Ahhhh…our beloved and tasty olive oil. For decades we’ve been told that olive oil is a health food from which great health benefits can be derived. This idea became widespread after studying the diet of certain populations living along the Mediterranean Sea. One group of particular interest for this study was the Island of Crete (Greece), where they found that the mortality rate from coronary heart disease in this group was much lower than the other southern European groups studied. Consequently, the association between good health and olive oil was made and the Mediterranean Diet became popularized as a healthy diet and olive oil as a healthy food.
But what was really going on back in the mid-1950s early 1960s when the study was conducted? While the Cretan population did indeed use olive oil (about 2 tbsp. a day), the data demonstrated that the heart protective properties the Cretans benefited from were in fact attributed not to the olive oil per se, but to their diet rich in legumes, leafy greens, and fruit with a moderate consumption of fish and very little meat if any, and followed by a very physically active lifestyle. This data was then “distorted” and has led to a mass confusion that we should increase our consumption of olive oil because it’s “good for us”. But, is there some truth to it?

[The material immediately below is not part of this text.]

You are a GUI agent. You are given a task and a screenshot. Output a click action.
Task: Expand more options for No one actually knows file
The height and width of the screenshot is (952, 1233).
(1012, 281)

Like many people, I truly used to like the taste of olive oil and the way it enriches food. However, putting flavor and emotions aside evidence shows that olive oil is practically a refined food. What?? Yes, olive oil is a refined, and nowadays, even more processed food. Just like we have observed with refined grains (white flour, white bread etc.), olive oil is essentially extracted from its original fruit in its whole form, the olive. Once the oil has been pressed out of the olive, which contains the vitamins, phytonutrients, fibers etc., the fruit is basically discarded leaving us only with the “liquid fat”.
If you replace butter with olive oil, your LDL cholesterol level is likely to decrease, not because the olive oil lowered your cholesterol level but because it didn’t raise it as much as butter did. This very misconception has led many people to over consume olive oil in the attempt to somehow divinely lower their LDL cholesterol levels.
Just because a food appears to be “better” than another, it does not necessarily mean it is good for you.
It’s important to remember that ALL oils are essentially “empty calorie foods”, therefore if you are trying to lose weight these refined foods are not a good choice at all. Let’s examine the facts and you’ll decide for yourself if olive oil is indeed a health food:
Olive Oil per Tablespoon (14g):
Rich in Vitamin E • Only traces of Vitamin E are found Good source of Omega-3 • Only traces Omega-3 are found (0.01g) No relevant amount of Saturated Fat • 1.8g Saturated Fat equals 14% of total fat! Contains Minerals • No Minerals found It’s heart-healthy • It impairs blood flow
To put things in perspective:
Keep in mind that if we had to rely on olive oil to meet our Omega-3 needs, we would need to consume 8oz. of it which is 42g saturated fat and a whopping 1900 calories! And that is without eating anything else!
Also, consider that 2 tablespoons of olive oil contain an astounding 3 times more saturated fat of 4oz. white meat chicken. 2 tablespoons of olive oil contain approximately the same amount of saturated fat of 4oz. of lean beef!
Although we have come to love olive oil with its smooth, rich and addictive taste, we cannot deny that it is a 100% fat, refined food with “empty calories” voided of its nutrients. It does impair blood flow, and it certainly inflates our waistline.